Jump to December 2010. We are brainstorming on Mondrian 3.3 (today this feels like ages ago). We come up with those crazy ideas about enterprise integration, real time analytics and cool APIs / SPIs. One of these crazy ideas is: Wouldn't it be sweet to update Mondrian's member cache and do real time OLAP?

That's when we remember the old CacheControl API.

 A year and a half had passed since the release of the API. After some PR effort, a critical mass of integrators started using it. This gave us incentive to push for that feature and take it over the final mile. We spent some time testing, fixing what we've found

In the process, Will Gorman, longtime Mondrian contributor and VP Engineering at Pentaho, writes an example Pentaho XAction script to demonstrate how someone can use the API, in Javascript, run by Rhino, within a JVM.

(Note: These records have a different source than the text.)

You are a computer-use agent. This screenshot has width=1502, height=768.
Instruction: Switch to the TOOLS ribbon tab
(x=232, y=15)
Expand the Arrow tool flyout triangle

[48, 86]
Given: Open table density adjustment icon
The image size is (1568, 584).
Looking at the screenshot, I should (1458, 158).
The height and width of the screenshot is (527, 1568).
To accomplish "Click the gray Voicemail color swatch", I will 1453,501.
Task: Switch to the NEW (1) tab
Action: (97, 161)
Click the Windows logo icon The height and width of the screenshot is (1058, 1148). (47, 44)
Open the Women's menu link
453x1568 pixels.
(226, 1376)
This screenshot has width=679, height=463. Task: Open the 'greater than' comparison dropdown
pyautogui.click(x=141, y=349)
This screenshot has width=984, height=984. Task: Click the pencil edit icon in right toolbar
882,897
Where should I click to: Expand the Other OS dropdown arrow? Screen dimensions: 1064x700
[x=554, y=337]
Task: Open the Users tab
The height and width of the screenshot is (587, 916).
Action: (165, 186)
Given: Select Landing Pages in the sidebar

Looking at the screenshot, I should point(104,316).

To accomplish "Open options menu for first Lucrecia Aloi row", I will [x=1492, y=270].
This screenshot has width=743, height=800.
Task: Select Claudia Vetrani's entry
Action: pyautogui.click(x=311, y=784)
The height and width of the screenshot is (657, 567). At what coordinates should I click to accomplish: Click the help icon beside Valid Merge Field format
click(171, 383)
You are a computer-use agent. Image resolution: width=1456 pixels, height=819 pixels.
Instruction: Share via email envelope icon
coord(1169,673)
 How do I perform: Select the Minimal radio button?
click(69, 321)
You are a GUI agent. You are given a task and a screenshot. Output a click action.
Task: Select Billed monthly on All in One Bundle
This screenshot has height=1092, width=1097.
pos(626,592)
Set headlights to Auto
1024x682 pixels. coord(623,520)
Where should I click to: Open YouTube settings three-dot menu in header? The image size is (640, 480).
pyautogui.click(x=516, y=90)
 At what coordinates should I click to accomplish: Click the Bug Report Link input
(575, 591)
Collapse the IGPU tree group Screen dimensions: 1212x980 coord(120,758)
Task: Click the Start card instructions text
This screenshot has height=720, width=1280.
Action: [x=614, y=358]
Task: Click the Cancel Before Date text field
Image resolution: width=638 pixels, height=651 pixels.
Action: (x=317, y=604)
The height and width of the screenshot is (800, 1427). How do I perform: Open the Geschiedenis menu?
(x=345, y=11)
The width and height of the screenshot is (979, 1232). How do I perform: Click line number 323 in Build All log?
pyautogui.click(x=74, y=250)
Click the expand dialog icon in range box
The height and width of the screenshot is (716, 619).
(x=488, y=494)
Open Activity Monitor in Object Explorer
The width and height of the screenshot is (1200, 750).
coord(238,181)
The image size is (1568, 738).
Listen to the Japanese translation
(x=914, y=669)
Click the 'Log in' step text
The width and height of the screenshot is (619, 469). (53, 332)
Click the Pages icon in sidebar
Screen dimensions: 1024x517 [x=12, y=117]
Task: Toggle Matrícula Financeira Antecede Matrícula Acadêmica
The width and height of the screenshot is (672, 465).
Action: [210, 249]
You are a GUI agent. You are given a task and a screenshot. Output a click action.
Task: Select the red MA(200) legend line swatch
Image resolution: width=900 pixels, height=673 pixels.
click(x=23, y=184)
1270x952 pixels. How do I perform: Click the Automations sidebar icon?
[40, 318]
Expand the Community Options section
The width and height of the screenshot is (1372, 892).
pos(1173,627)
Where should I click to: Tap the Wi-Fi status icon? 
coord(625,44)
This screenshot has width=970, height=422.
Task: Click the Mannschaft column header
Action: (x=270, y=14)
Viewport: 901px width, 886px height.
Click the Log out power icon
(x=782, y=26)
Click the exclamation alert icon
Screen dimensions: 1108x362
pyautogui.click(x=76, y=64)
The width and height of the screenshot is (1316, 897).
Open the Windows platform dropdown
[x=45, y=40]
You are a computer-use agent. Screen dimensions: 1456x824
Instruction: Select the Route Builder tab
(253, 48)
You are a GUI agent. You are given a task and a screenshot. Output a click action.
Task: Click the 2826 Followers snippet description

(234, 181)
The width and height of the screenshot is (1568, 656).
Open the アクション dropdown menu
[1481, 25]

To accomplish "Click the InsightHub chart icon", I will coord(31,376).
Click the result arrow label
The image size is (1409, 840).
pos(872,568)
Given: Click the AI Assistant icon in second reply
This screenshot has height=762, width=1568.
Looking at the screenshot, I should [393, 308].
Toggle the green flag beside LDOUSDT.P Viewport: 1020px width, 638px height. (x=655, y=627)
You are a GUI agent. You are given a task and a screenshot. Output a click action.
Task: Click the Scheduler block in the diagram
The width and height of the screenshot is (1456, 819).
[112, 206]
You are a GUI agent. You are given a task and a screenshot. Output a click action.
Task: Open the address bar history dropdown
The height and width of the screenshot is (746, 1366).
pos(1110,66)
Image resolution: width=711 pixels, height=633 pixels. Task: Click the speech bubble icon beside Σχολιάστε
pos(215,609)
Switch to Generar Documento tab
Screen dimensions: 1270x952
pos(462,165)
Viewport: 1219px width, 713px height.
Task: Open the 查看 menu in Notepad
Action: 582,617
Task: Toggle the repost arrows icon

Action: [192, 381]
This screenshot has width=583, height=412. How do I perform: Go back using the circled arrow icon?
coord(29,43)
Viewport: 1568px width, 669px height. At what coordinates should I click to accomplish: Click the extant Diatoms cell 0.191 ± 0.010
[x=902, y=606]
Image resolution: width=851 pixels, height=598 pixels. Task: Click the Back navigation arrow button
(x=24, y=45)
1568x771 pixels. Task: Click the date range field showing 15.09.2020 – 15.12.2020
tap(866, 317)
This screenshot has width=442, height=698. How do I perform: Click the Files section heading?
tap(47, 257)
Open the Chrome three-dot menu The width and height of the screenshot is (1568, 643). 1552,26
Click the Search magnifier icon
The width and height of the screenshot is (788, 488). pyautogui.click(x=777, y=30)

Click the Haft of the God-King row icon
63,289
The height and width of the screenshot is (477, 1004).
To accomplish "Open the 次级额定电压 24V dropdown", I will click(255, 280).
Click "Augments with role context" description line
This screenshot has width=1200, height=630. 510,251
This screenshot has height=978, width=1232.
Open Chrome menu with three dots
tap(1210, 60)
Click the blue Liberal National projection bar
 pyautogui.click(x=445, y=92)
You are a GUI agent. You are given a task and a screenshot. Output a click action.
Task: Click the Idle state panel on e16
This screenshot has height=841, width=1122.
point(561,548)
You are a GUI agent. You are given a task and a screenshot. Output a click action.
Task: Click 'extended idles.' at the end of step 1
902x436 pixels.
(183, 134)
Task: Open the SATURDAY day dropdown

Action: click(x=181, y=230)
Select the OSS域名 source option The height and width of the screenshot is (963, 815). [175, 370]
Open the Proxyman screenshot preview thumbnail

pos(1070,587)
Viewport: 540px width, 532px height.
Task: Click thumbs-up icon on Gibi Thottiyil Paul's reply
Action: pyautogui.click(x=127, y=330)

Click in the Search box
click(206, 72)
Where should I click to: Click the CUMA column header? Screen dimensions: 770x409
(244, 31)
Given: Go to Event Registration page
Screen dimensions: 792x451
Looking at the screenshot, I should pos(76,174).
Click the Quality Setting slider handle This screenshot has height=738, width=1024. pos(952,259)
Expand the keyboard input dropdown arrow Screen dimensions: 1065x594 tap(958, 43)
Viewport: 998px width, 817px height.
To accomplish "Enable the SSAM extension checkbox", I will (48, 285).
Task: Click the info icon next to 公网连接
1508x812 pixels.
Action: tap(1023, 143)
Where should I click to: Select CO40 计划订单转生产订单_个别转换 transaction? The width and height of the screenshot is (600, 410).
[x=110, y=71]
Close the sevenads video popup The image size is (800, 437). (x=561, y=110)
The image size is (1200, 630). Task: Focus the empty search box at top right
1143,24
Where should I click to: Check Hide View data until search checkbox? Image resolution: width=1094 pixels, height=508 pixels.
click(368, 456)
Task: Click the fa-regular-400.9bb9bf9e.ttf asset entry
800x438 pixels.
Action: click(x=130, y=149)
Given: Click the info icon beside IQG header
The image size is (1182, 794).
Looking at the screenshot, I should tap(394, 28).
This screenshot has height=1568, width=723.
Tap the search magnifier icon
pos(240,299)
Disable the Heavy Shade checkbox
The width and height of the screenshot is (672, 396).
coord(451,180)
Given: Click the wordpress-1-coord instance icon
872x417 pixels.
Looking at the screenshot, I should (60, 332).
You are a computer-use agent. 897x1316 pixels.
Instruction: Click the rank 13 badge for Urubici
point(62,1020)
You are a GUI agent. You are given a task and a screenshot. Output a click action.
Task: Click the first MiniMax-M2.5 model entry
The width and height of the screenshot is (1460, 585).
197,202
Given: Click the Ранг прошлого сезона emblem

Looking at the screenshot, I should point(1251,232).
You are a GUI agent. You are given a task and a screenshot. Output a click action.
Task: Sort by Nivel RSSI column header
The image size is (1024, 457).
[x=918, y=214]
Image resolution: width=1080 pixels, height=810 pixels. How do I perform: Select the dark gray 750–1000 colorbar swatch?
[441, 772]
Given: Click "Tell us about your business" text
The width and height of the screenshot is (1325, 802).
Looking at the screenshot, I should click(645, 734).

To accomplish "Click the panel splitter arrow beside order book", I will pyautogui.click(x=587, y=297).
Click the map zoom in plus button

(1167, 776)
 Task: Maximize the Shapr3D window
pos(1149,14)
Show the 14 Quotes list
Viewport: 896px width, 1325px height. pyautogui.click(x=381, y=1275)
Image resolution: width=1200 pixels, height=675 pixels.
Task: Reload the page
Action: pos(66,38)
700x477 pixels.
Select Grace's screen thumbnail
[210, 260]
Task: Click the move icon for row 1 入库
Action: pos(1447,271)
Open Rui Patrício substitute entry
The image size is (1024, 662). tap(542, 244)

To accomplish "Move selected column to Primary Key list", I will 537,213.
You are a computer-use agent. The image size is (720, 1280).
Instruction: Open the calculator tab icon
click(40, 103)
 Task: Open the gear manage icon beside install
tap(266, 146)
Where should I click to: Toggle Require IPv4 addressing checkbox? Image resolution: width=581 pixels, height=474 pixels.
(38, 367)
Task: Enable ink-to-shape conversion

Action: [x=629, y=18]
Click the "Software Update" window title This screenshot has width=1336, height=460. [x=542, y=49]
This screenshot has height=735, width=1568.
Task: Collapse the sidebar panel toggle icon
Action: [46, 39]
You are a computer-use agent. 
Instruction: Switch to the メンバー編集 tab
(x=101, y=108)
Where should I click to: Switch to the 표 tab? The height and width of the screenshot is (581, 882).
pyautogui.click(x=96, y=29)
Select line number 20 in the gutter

It starts by a Mondrian schema.
<resources>
    <catalog>
      <url>
        <location>solution:steel-wheels/analysis/steelwheels.mondrian.xml</location> 
        <mime-type>text/xml</mime-type>
      </url>
    </catalog>
  </resources>
 To which we add two simple steps, the first of which establishes an OLAP connection.
<action-definition>
      <component-name>MDXLookupRule</component-name>
      <action-type>OLAP Connection</action-type>
      <action-resources>
        <catalog type="resource"/>
      </action-resources>
      <action-outputs>
        <prepared_component type="mdx-connection" mapping="shared_olap_connection"/>
      </action-outputs>
      <component-definition>
        <jndi><![CDATA[SampleData]]></jndi> 
        <location><![CDATA[mondrian]]></location>
      </component-definition>
    </action-definition>
 The second contains the juicy part. This is where the magic happens. We use the Javascript step to update Mondrian's caches.
<action-definition>
      <component-name>JavascriptRule</component-name>
      <action-type>JavaScript to clear portions of the cache</action-type>
      <action-inputs>
        <shared_olap_connection type="mdx-connection"/>
      </action-inputs>
      <action-outputs>
        <rule-result type="string"/>
      </action-outputs>
      <component-definition>
        <script>
            <![CDATA[
                function cacheControlImpl() {
                    // get access to the necessary cache control API objects
                    var conn = shared_olap_connection.shareConnection().getConnection();
                    var salesCube = conn.getSchema().lookupCube("SteelWheelsSales", true);
                    var schemaReader = salesCube.getSchemaReader(null).withLocus();
                    var parent = schemaReader.getMemberByUniqueName(Packages.mondrian.olap.Id.Segment.toList("Product", "All Products", "Classic Cars", "Autoart Studio Design"), true);
                    var hierarchy = parent.getHierarchy();
                    var member = hierarchy.createMember(
                      parent,
                      parent.getLevel().getChildLevel(),
                      "1927 Ford Model T",
                      null);
                    var cacheControl = conn.getCacheControl(null);
                    // must have mondrian.rolap.EnableRolapCubeMemberCache=false set in
                    // pentaho-solutions/system/mondrian/mondrian.properties
                    // We could also set it explicitly here by calling:
                    //     Packages.mondrian.olap.MondrianProperties.instance().EnableRolapCubeMemberCache.set(false);
                    var addCommand = cacheControl.createAddCommand(member);
                    cacheControl.execute(addCommand);
                    return "Flushed: " + parent;
                }
                cacheControlImpl();
            ]]>
        </script>
      </component-definition>
    </action-definition>
We're done. The complete script is available for download.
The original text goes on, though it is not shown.